Photo by Courtney Perry

Nadia's tall, buff, and typically decked out in a black tank top to show off her tattoos. I’m short, plump, and given to flowey, floral peasant skirts and colorful beaded jewelry. Nadia cusses like a truck driver and tells it like it is. I’ve got a sweet Southern accent and can charm my way through uncomfortable situations just like my mama taught me.  Though we both grew up in conservative church cultures, Nadia spent much of her young adulthood battling addictions while I kept working the good-girl schtick, even when it wasn’t working for me, even when it became shallow and untrue. We’re both in different types of recoveries, you might say.

And yet somehow we keep running into each other and making sense with one another as we travel the speaking circuit. I think it’s got something to do with the way the Kingdom draws unlikely people together in our shared brokenness and hope, our shared need for grace. 

Grace. 

If there was one word to describe Nadia’s new book, Pastrix, it’s grace….though let me assure you, she’s got some saltier ones sprinkled throughout it. (The first words of the memoir are, “’Shit,’ I thought to myself, ‘I’m going to be late to New Testament class.’” So if you have a problem with that type of language, you probably won’t like the book.) 

Pastrix: The Cranky, Beautiful Faith of a Sinner & Saint is an irreverent, funny, and beautifully-written memoir that strips this faith thing down to its bare bones.
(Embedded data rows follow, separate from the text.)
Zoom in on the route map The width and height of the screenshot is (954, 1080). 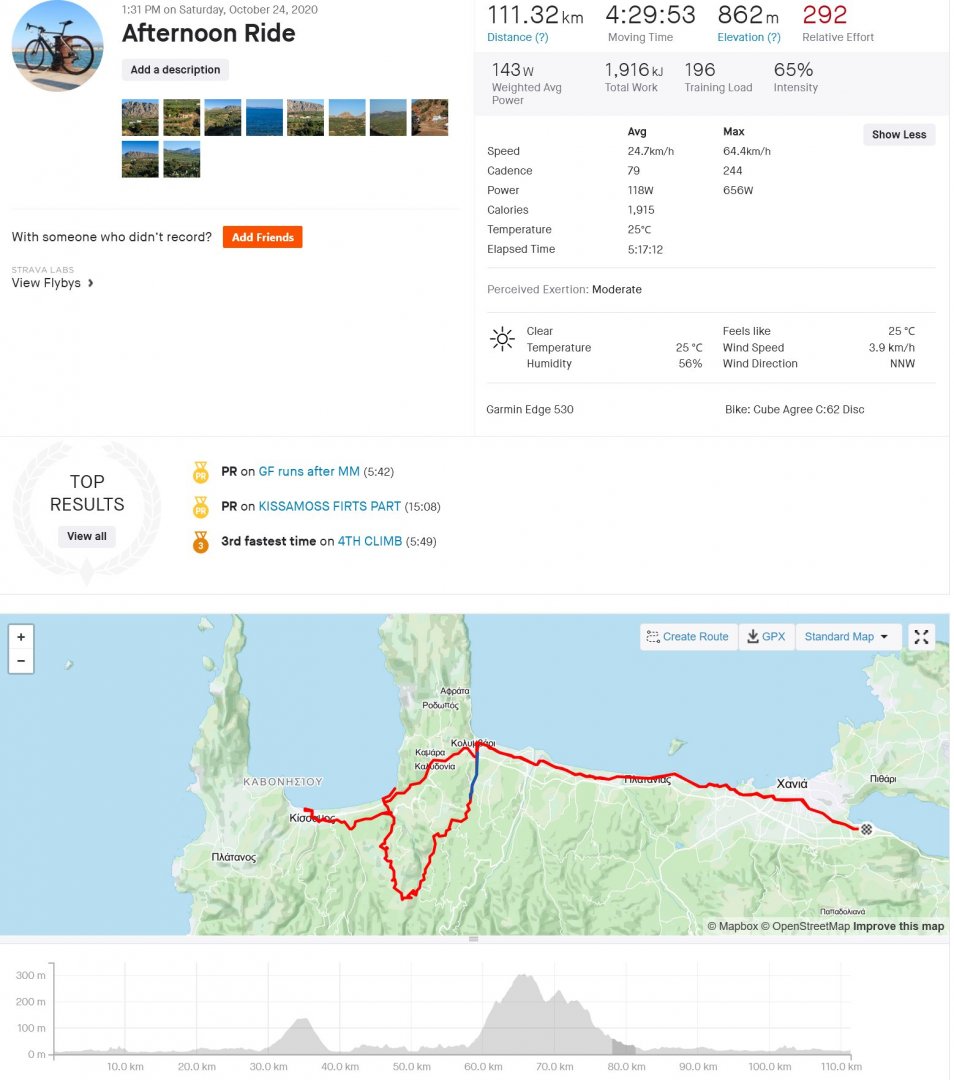[21, 636]
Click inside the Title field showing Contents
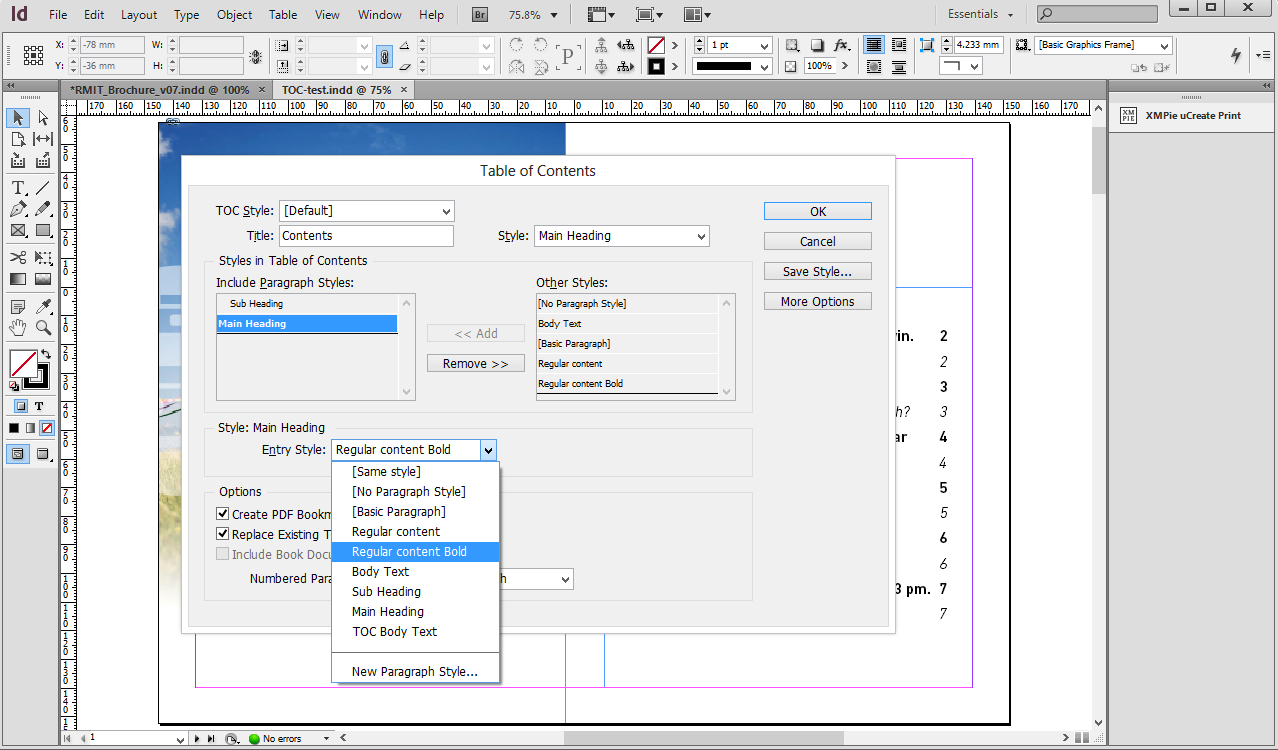 [x=366, y=235]
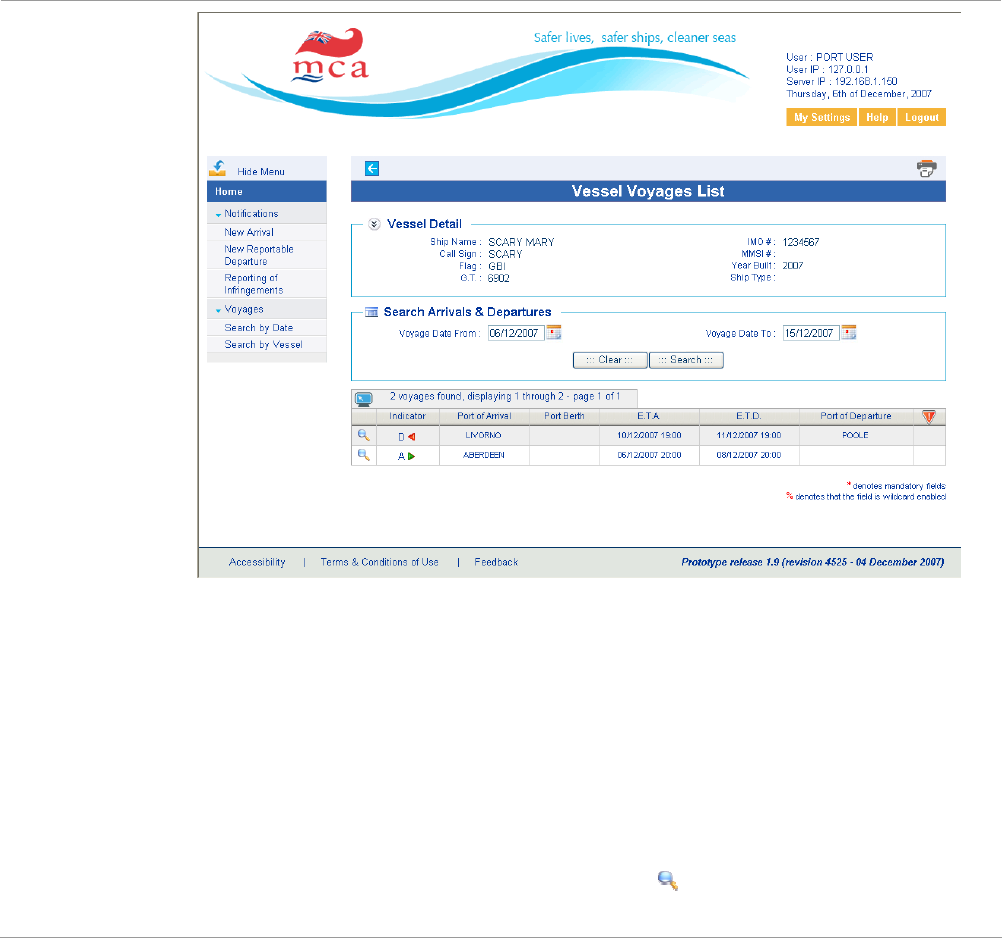
Task: Collapse the Notifications menu group
Action: click(217, 214)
Weaving the story of Mary Magdalene through her own, Nadia reclaims the term “pastrix” (used derisively by some Christians who refuse to recognize female pastors) to highlight the absurdity and goodness of a God who would choose someone like her to be a “pastor to her people”— alcoholics, depressives, misfits, and cynics. It’s a compelling page-turner that takes the reader from the wobbly chairs of Alcoholics Anonymous to a smoky downtown comedy club to the pews of the Lutheran Church where Nadia pastors called House for All Sinners and Saints. 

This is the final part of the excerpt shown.